La única posibilidad de que las izquierdas conserven algún tipo de superioridad moral estriba en su capacidad para autocontestarse y romper con sus propios mitos. Hace medio siglo, la invasión de Checoslovaquia por los tanques soviéticos provocó uno de esos seismos internos que conmocionan a los llamados progresistas y les obliga a mirarse al espejo para descubrirse menos guapos de lo que se creían. A finales de los Sesenta y comienzos de los Setenta, miles de jóvenes españoles predispuestos a comprometerse en política (y jugarse el tipo luchando por la libertad) rechazaron organizarse en el comunismo oficial (el PCE). Fue la consecuencia directa del 68, tanto del francés como del checoslovaco.
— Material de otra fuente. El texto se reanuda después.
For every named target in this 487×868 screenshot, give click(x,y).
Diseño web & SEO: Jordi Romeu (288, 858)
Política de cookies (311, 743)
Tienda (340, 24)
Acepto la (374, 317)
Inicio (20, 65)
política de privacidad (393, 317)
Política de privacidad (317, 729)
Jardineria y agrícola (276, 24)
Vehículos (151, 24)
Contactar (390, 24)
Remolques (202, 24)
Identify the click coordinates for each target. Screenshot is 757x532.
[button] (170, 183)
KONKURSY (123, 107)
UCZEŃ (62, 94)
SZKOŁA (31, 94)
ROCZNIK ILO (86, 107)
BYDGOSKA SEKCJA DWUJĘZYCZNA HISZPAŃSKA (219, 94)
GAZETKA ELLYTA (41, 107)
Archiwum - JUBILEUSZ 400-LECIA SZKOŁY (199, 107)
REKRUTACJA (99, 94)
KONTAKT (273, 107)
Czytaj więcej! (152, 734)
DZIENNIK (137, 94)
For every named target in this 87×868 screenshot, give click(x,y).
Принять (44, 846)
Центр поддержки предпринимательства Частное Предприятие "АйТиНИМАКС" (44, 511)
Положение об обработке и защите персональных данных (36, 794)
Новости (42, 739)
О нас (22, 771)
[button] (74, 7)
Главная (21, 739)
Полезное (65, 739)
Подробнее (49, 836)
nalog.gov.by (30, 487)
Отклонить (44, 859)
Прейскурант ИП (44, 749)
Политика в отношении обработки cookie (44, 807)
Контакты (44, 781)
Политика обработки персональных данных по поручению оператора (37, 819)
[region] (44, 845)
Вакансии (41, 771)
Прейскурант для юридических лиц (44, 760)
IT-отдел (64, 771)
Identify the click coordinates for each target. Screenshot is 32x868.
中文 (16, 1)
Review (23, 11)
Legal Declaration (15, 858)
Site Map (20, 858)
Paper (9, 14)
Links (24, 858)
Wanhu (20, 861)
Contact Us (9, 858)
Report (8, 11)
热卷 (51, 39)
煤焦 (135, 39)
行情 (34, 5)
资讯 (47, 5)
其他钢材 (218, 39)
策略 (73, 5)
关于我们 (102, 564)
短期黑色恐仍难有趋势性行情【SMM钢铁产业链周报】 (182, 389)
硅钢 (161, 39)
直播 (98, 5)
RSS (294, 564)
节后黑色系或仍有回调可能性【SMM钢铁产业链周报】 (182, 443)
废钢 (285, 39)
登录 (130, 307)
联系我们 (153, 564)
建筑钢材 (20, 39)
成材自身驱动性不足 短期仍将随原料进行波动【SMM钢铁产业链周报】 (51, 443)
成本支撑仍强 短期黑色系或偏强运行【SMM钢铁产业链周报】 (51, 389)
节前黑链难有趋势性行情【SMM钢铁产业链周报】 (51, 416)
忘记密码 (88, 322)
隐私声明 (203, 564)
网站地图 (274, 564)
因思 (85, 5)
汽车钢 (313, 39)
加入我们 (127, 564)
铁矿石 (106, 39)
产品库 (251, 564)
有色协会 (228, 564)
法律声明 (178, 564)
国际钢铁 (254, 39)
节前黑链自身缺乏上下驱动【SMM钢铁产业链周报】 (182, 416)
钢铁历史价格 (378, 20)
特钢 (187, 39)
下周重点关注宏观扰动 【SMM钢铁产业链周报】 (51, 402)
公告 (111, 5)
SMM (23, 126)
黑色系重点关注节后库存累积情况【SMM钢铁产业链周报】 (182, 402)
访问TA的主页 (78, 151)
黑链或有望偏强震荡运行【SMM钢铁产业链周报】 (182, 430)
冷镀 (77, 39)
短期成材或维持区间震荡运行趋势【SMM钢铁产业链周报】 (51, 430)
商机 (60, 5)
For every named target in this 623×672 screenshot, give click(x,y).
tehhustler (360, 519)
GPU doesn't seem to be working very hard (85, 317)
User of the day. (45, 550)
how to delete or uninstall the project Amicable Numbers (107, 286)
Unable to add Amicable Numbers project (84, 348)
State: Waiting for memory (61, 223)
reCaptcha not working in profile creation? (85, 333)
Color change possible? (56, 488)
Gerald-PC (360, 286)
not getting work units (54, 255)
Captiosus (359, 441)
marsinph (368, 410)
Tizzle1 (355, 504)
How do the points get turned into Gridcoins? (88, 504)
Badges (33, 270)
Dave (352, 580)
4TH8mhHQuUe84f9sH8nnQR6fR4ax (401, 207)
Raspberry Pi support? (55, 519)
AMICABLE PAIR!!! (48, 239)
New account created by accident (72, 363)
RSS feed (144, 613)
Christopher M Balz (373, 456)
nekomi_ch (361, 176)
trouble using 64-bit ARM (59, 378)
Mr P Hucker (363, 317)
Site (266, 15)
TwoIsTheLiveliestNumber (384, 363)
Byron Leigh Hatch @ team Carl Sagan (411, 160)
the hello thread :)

Han pasado cincuenta años, y la última expresión política del posizquierdismo (transmutado en populismo latinoamericano) zozobra de la manera más miserable en Venezuela o Nicaragua. No son las de estos países dos crisis idénticas, aunque sí paralelas. Porque la primera ha desencadenado, en buena medida, la segunda. El petróleo es la clave. Hace quince años, el chavismo logró derrotar a la oposición venezolana, que a finales del 2002 había saboteado y paralizado la empresa estatal Pedevesa, desde las refinerías hasta los buques cisterna. A partir de ese momento, los bolivarianos podían y debían reorganizar la enorme sociedad pública (con una plantilla de cien mil trabajadores) para hacerla más eficaz y más rentable. Era un objetivo estratégico fundamental que fueron incapaces de alcanzar; todo lo contrario. Y cuando Maduro sucedió a Chávez y el régimen se hizo aún más grotesco, se alejó de la realidad, se aisló y desarrolló sus perfiles más autoritarios y arbitrarios, el principal soporte económico del país y de sus aliados se derrumbó. Hoy, la ruina económica y la catástrofe social viajan desde Caracas a Managua o La Habana. El sueño populista es una pesadilla repleta de monstruos.

¿Superioridad moral? Solo la de quienes sean capaces de contemplar la realidad (toda ella) con una actitud crítica, abierta y honesta.